Layer 1: Surface
A tool that calls a real API has to handle what real APIs do: require authentication, enforce rate limits, sometimes fail, return more results than fit in one response, and occasionally deliver results asynchronously via webhooks.
The five integration mechanics that catch teams by surprise:
| Mechanic | What goes wrong without it |
|---|---|
| Auth | Credentials expire mid-session; secrets in logs |
| Retries | Transient errors become permanent failures |
| Rate limits | A burst of tool calls triggers 429s and the whole session fails |
| Idempotency | A retry creates a duplicate transaction or record |
| Pagination | The tool returns page 1 and the model never knows there are 47 more pages |
Each of these is a one-time implementation that prevents an entire class of production incident.
Layer 2: Guided
Authentication patterns
API key in header (most common for tool integrations):
import httpx
import os
class APIClient:
def __init__(self):
self.api_key = os.environ["SERVICE_API_KEY"] # Never hardcode
self.base_url = "https://api.example.com/v1"
self.client = httpx.Client(
headers={"Authorization": f"Bearer {self.api_key}"},
timeout=30.0,
)
def get(self, path: str, **params) -> dict:
response = self.client.get(f"{self.base_url}{path}", params=params)

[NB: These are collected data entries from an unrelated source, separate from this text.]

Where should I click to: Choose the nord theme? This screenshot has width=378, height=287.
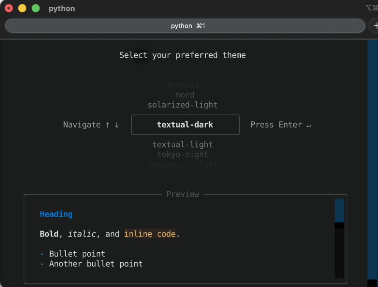185,95
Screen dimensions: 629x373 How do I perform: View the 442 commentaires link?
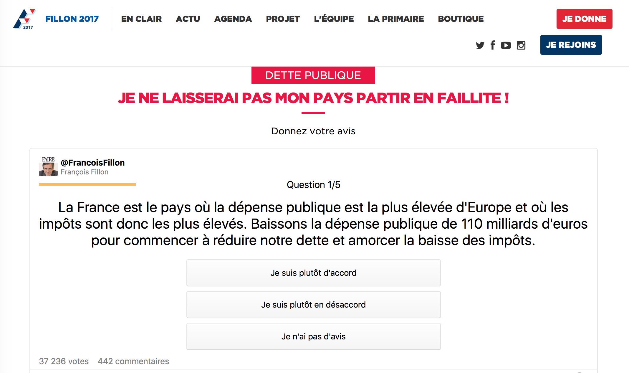point(133,361)
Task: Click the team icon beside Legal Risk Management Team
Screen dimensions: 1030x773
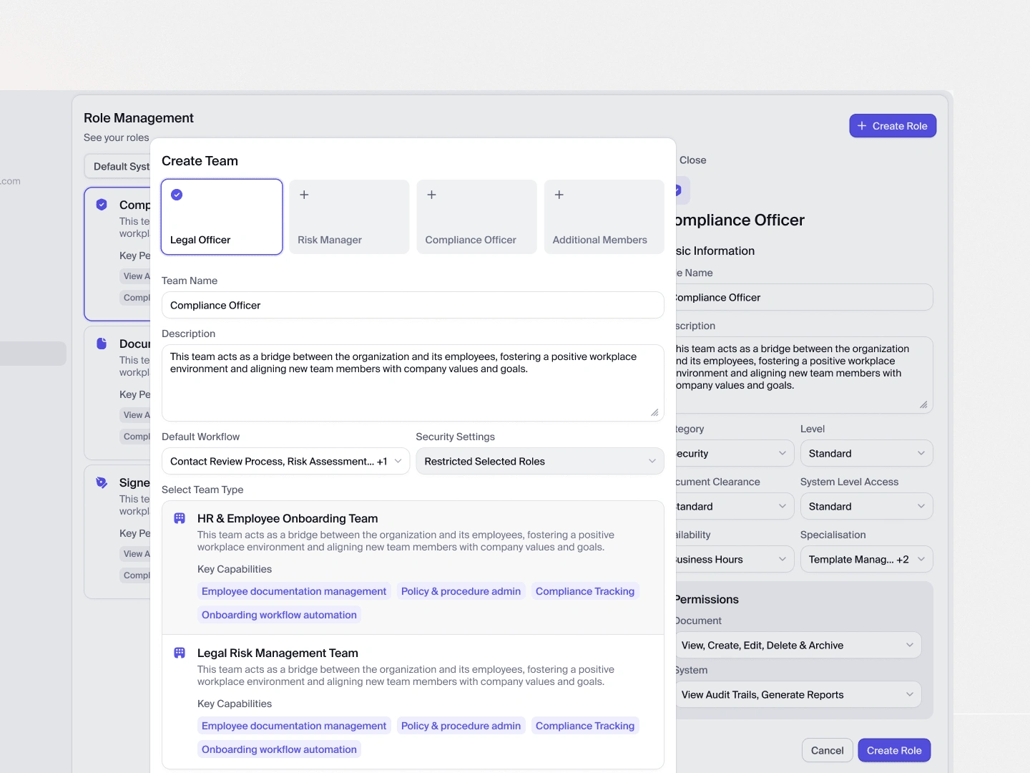Action: click(180, 653)
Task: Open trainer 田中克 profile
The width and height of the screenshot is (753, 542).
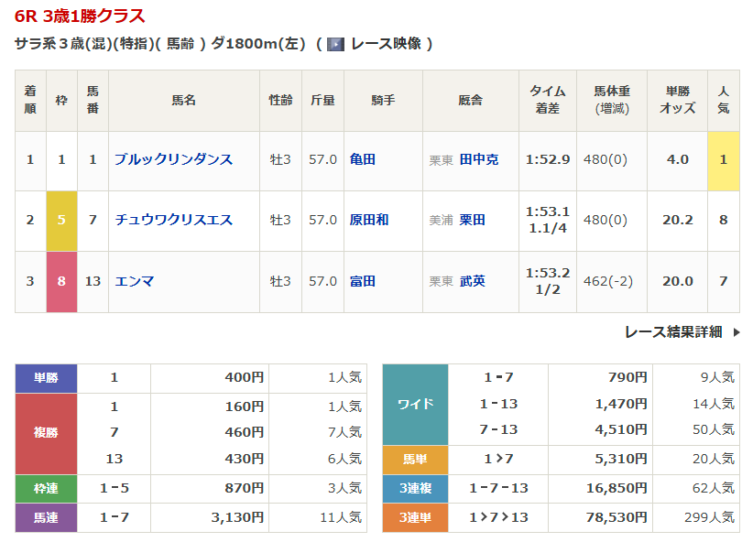Action: coord(478,159)
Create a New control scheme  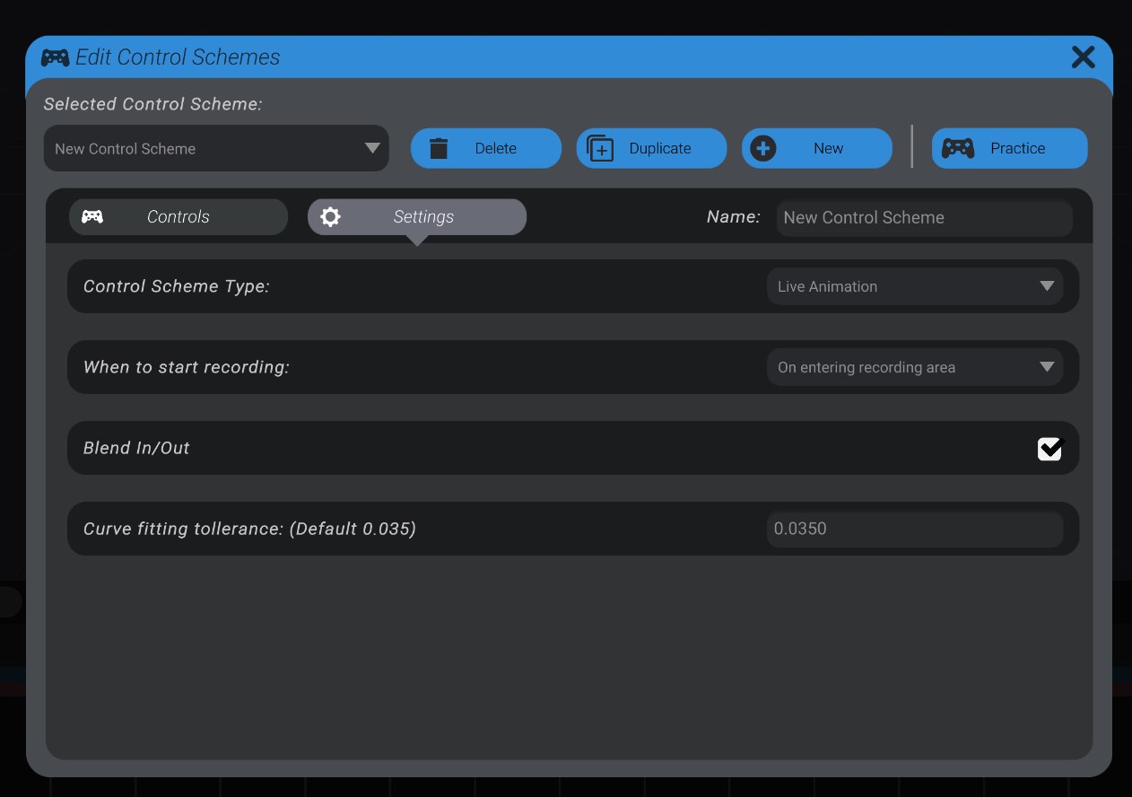(x=816, y=147)
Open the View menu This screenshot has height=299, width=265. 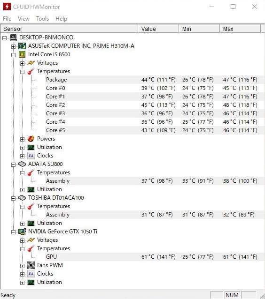pos(23,19)

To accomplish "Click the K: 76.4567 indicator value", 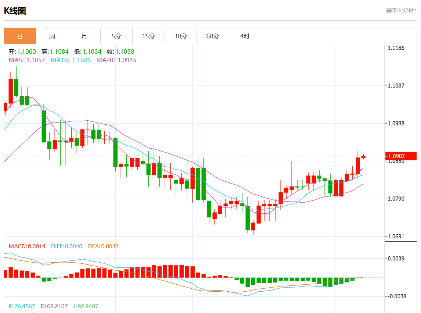I will point(22,306).
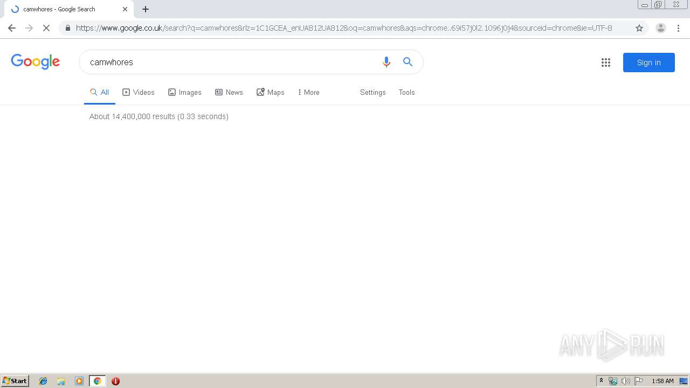
Task: Open a new browser tab
Action: [146, 9]
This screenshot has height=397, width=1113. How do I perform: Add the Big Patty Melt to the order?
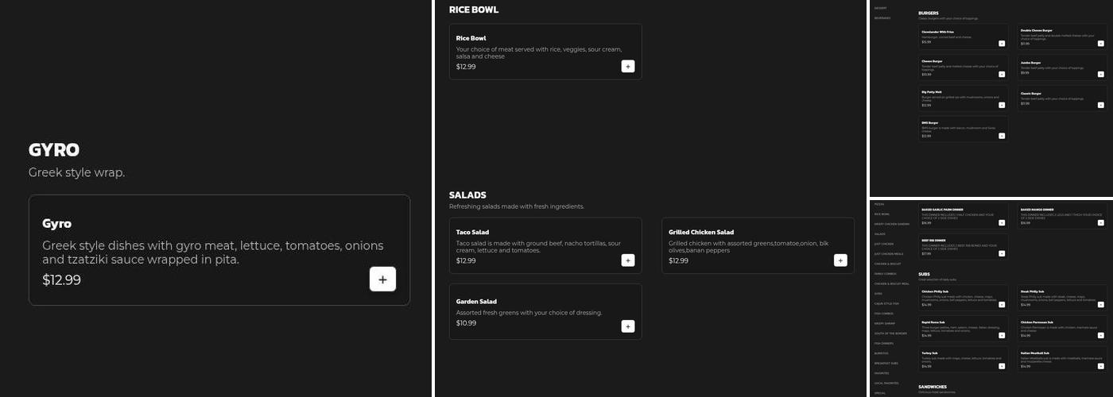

response.raise_for_status()
return response.json()
OAuth 2.0 client credentials (service-to-service):
import time
class OAuthClient:
def __init__(self, client_id: str, client_secret: str, token_url: str):
self.client_id = client_id
self.client_secret = client_secret
self.token_url = token_url
self._token: str | None = None
self._token_expiry: float = 0
def _get_token(self) -> str:
if self._token and time.time() < self._token_expiry - 60:
return self._token # Reuse if not within 60s of expiry
response = httpx.post(self.token_url, data={
"grant_type": "client_credentials",
"client_id": self.client_id,
"client_secret": self.client_secret,
})
response.raise_for_status()
data = response.json()
self._token = data["access_token"]
self._token_expiry = time.time() + data["expires_in"]
return self._token
def get(self, url: str) -> dict:
headers = {"Authorization": f"Bearer {self._get_token()}"}
response = httpx.get(url, headers=headers)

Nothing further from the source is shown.